An alcoholic is very likely to confirm this statement.  One reason why the body is weak is because of nutrient deficiencies. 

Another reason is because beverage alcohol is a slow acting poison. Other alcohols are immediate poisons.  If you add a carbon atom to drinking alcohol, you get C3 H7 OH (isopropyl or rubbing alcohol) which is toxic.  C H3 OH, or methanol, is found in windshield washer fluid and is just one carbon less than drinking alcohol... and again, is very toxic. 

But, like cigarettes, alcohol does lead to lung cancer.  And cancers of the mouth, esophagus, larynx, tongue, throat, and much of the rest of the body.  Hard-drinking, cigar-smoking Ulysses S. Grant died of a horrible throat cancer which is obscured by a large, carefully placed scarf in his later photographs. 

Many, many alcoholics have stopped using alcohol by the power of their wills alone.  If you are in A.A., it is with the help of the Power of a Will greater than yours.  If it works, do it. 

I've taught college courses in biology, health, and substance abuse inside two New York State prisons.  Quite a few members of my "captive audiences" have had drinking problems.  (Incidentally, many are studying to become certified as alcoholism counselors).  I believe more alcohol users and abusers could "work the steps" of A.A., or just plain stop drinking on their own, if they were optimally nourished.  If you drink too much, then you are not eating right.  Here's why: 

Alcohol is filling, so it displaces more nourishing foods in the diet. This causes malnutrition. 

Alcohol causes thiamin (vitamin B-1) deficiency in particular,  and a deficiency of many other nutrients as well. 

Alcohol destroys the liver and brain gradually, but profoundly.  This damage INCREASES the need for nutrients to repair these organs at a time when the drinker is eating fewer and fewer good foods. 


Which ones and how much of each?  I would recommend considering the following, based on the many works of Roger J. Williams, Ph.D.: 

1. VITAMIN C may be taken to the point of daily saturation, which is just below the amount causing diarrhea.  Vitamin C improves the metabolism of the toxic by-products of alcohol and, in large quantities, is a powerful antitoxin.  It has also been shown to be effective against hepatitis. (Smith, L. H., ed. Clinical Guide To The Use of Vitamin C, Life Sciences Press, Tacoma, WA, 1988) 

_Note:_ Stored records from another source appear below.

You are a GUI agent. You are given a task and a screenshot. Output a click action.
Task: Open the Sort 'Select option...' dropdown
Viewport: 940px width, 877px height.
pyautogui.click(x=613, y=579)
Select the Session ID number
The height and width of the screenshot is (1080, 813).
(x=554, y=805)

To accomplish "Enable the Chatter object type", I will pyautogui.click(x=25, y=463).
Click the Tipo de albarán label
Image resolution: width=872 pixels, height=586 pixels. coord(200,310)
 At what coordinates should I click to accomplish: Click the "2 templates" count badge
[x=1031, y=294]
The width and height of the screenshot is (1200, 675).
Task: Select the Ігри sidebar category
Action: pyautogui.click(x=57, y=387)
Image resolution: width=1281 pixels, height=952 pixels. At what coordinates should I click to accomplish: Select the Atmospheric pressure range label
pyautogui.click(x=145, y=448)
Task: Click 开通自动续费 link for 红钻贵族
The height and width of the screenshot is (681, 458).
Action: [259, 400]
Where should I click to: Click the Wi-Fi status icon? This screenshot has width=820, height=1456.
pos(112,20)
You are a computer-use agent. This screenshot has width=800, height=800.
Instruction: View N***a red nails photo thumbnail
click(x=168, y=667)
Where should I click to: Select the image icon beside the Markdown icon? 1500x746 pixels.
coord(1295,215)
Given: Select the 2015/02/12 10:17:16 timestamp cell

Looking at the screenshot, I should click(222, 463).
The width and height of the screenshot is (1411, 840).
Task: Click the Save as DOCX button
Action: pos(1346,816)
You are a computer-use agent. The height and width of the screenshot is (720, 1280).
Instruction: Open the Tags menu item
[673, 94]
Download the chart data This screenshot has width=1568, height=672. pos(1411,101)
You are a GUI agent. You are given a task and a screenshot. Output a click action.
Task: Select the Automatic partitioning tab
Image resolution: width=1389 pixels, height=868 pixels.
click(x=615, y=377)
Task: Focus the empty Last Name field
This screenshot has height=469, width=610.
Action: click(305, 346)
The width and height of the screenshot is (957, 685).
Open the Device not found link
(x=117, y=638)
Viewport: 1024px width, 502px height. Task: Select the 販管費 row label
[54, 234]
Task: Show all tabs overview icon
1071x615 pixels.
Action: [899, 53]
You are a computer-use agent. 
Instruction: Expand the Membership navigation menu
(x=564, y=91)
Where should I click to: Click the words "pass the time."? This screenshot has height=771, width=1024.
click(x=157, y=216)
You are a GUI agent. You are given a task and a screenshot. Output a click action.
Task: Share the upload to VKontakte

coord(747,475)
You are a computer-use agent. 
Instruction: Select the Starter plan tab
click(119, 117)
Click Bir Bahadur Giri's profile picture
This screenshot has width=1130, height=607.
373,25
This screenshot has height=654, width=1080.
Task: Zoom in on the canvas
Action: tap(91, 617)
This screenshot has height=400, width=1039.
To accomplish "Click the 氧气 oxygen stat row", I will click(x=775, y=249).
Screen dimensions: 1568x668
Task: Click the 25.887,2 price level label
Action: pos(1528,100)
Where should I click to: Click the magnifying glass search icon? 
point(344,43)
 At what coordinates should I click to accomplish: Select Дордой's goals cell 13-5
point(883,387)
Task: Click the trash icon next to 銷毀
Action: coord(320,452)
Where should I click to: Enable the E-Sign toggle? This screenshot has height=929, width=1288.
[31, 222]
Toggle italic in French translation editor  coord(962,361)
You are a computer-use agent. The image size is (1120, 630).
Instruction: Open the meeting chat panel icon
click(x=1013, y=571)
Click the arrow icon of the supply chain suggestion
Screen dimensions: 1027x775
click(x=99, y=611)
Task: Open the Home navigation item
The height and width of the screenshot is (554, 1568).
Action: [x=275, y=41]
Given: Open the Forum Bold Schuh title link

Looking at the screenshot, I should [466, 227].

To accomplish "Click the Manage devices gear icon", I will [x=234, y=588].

2. B-COMPLEX (50 milligrams [mg], 6 times daily)  Beverage alcohol (ethanol, C2 H5 OH) is a simple carbohydrate supplying lots of energy and no nutrition.  In this way it is a lot like sugar.  Excess consumption of either sugar or alcohol is well known to increase our need for the vitamins necessary for their metabolism, specifically the B-complex vitamins.  It is safest, easiest and cheapest to take the whole B-vitamin team together. 

The B-vitamins, including much-needed thiamin, help correct a bad diet and also help level out low blood sugar problems.  Hypoglycemia is often a factor in alcohol cravings.  The body wants simple, quick carbohydrate and we erroneously satisfy that craving with sugar... or booze.  Niacin (vitamin B-3) helps the body to calm down. The B-vitamins have been successfully used for decades by orthomolecular psychiatrists to relieve depression and psychoses.  Watch what they can do to relieve the D.T.'s.  Incidentally, you can create  the symptoms of delirium tremens in laboratory animals without alcohol just by inducing B-vitamin deficiency.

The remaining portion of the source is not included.